Extracted records
==================================================

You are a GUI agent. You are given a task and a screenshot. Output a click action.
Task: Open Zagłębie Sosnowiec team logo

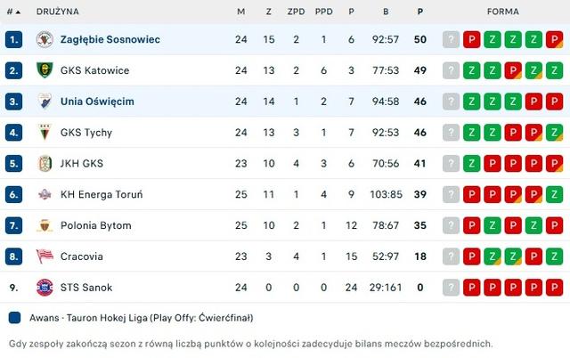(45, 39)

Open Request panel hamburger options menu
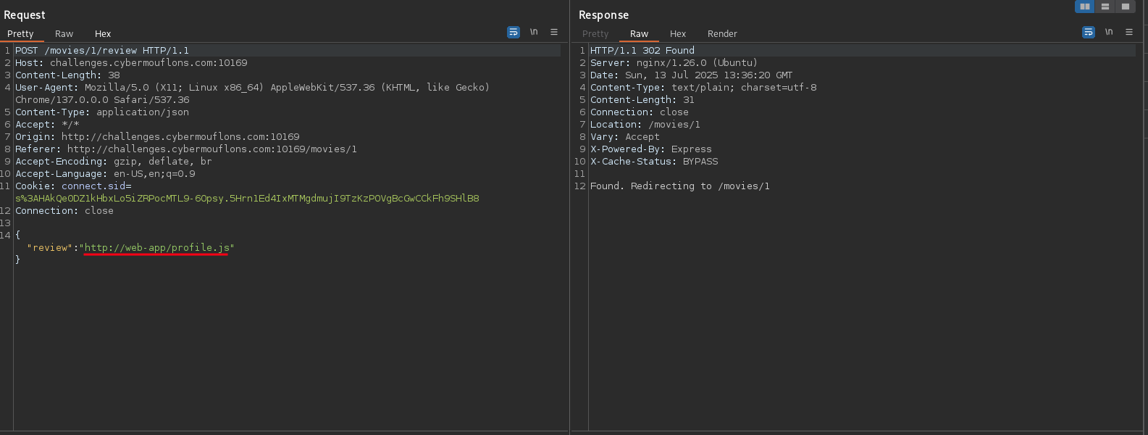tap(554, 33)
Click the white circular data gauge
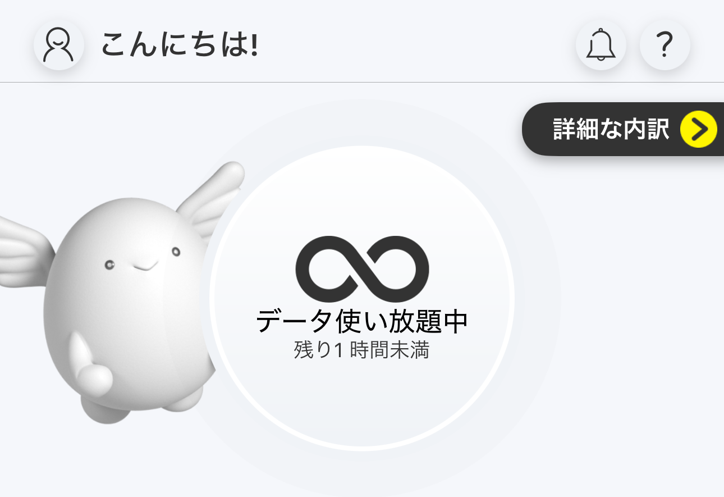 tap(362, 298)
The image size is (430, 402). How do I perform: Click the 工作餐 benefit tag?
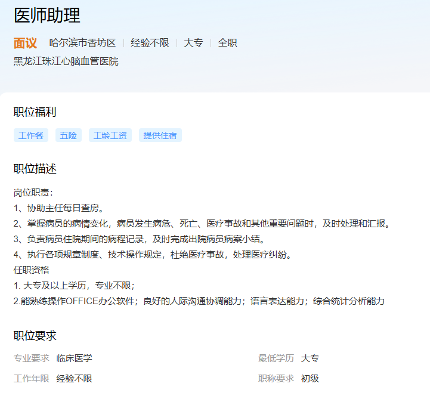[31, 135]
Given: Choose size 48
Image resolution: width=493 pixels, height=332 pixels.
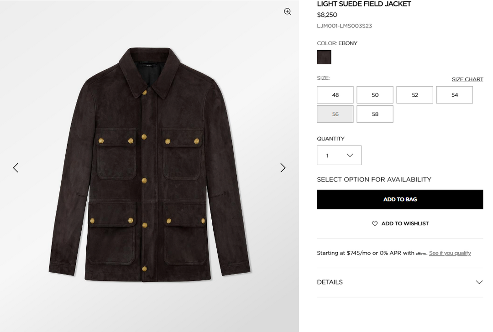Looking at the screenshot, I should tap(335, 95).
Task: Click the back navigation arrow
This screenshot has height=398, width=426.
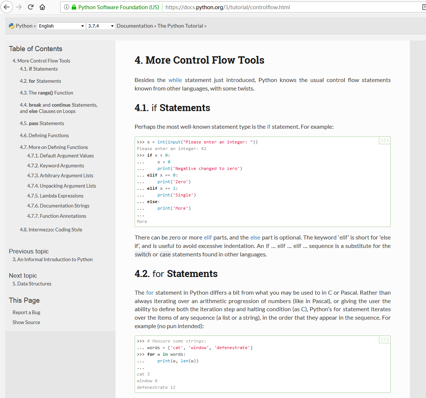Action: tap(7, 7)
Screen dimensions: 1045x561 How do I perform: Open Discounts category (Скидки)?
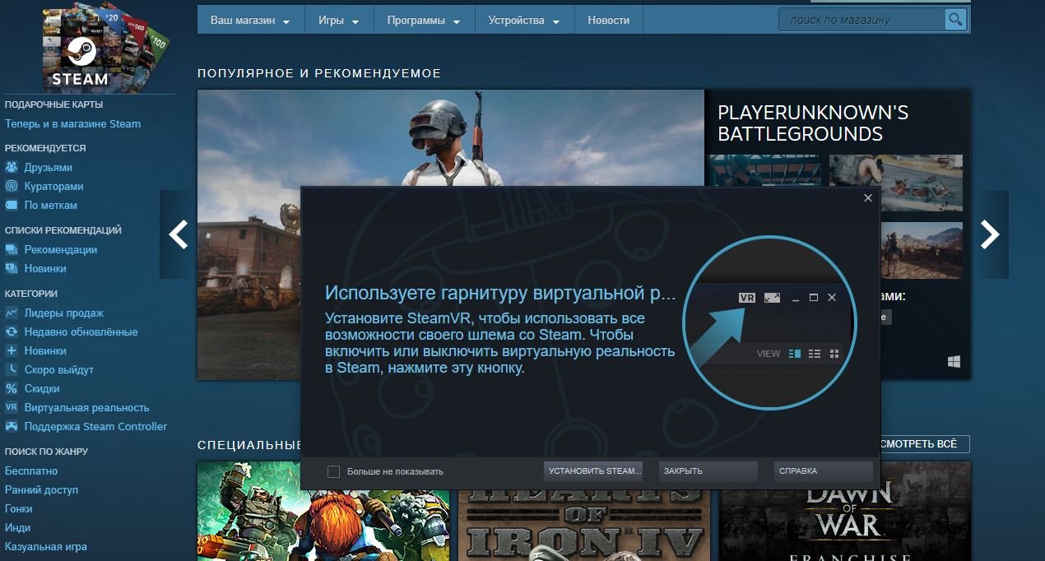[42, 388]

==================================================

Goal of the exercise
Exclude all images and retype the data precisely.

Result
You are a GUI agent. You are given a task and a screenshot. Output a click action.
Task: Open Zagłębie Sosnowiec team logo

(45, 39)

Open Request panel hamburger options menu
tap(554, 33)
Click the white circular data gauge
 tap(362, 298)
The image size is (430, 402). How do I perform: Click the 工作餐 benefit tag?
[31, 135]
Given: Choose size 48
Image resolution: width=493 pixels, height=332 pixels.
Looking at the screenshot, I should tap(335, 95).
Task: Click the back navigation arrow
This screenshot has height=398, width=426.
Action: tap(7, 7)
Screen dimensions: 1045x561 How do I perform: Open Discounts category (Скидки)?
[42, 388]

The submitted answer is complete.